Abstract

This study has evaluated the relationship between tumor growth and induction of acute-phase proteins. It has also determined whether an intact cellular immunity is obligatory for a fully expressed acute-phase plasma protein response in the presence of a highly antigenic tumor. Quantitatively, acute-phase responses (protein synthesis, plasma concentrations, hepatic RNA content, anorexia) were proportional to tumor burden. Anti-inflammatory drugs (indomethacin 1 μg/g body wt, dexamethasone 0.5 μg/g body wt) had no direct effect on the attenuation of the systemic acute-phase responses, but did affect them indirectly by decreasing tumor growth. Immune suppression (cyclosporine A at 20 or 60 μg/g body wt) had no effect on either acute-phase reactions or local tumor growth.
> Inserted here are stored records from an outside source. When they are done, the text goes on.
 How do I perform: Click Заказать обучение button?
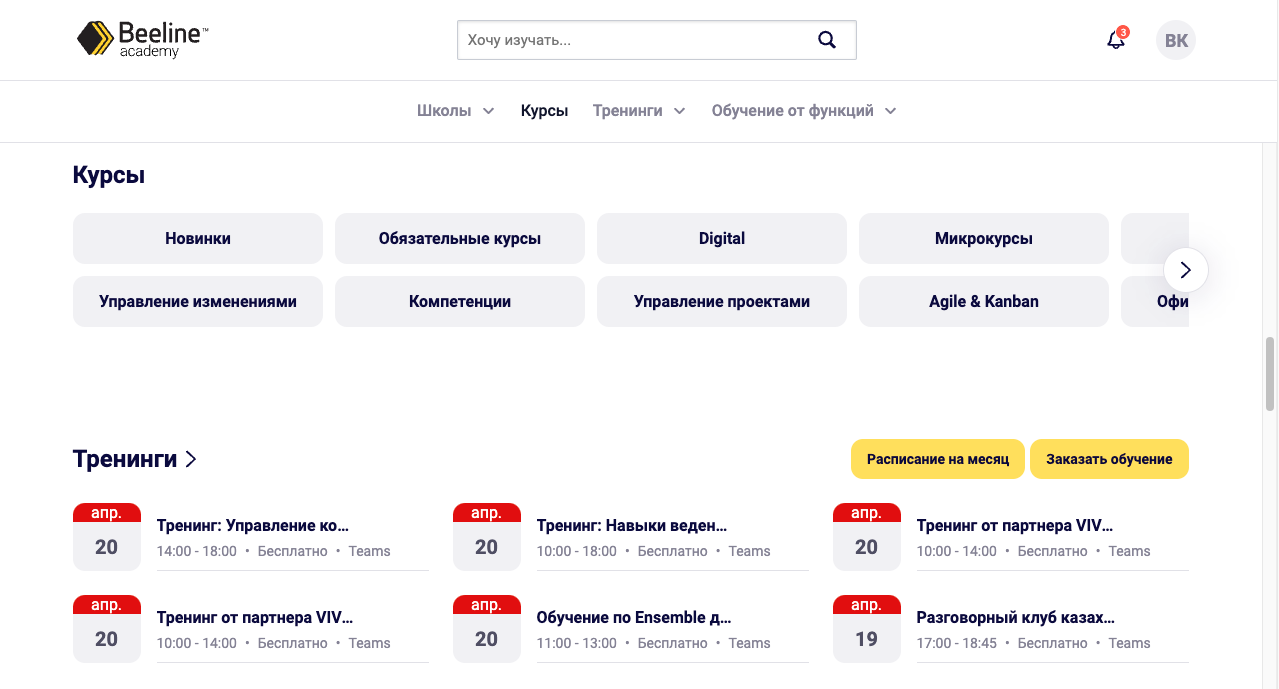coord(1109,459)
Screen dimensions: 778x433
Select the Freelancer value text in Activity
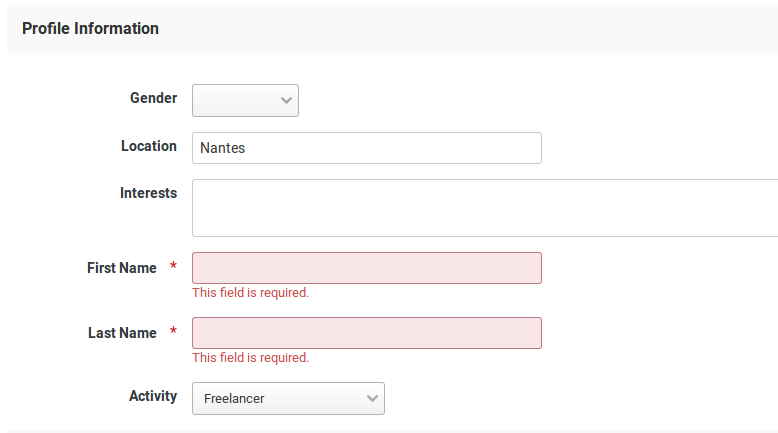click(234, 398)
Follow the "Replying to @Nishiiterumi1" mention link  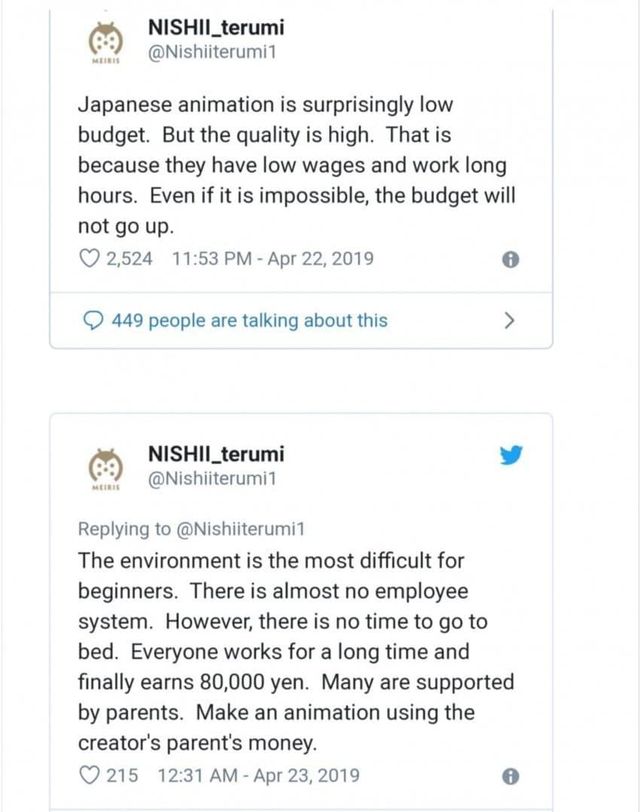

In endotoxin-stimulated (lipopolysaccharide) normal mice, immune suppression aggravated anorexia and caused high mortality, while dexamethasone partly reversed these effects in endotoxin-stimulated mice. Plasma levels of acute-phase proteins correlated to circulating levels of IL-6 in untreated tumor-bearing mice, but this relationship was not obvious in either drug-treated tumor-bearing or endotoxin-stimulated mice. Tumor tissue induced the synthesis of different acute-phase proteins compared to endotoxin. However, disintegrated normal liver tissue induced the synthesis of serum amyloid protein to the same extent as the growing tumor. This effect was primarily associated with the mitochondrial/lysosomal and microsomal liver cell fractions. In conclusion, the overall acute-phase protein response is not a modulating factor of tumor growth. It is secondary to such factors as tumor burden, necrotic tissue, and destruction of normal tissue matrix by tumor invasion. The acute-phase protein response is qualitatively different in tumor disease and endotoxinemia, and it is not critically dependent on normal cellular immunity for its full expression.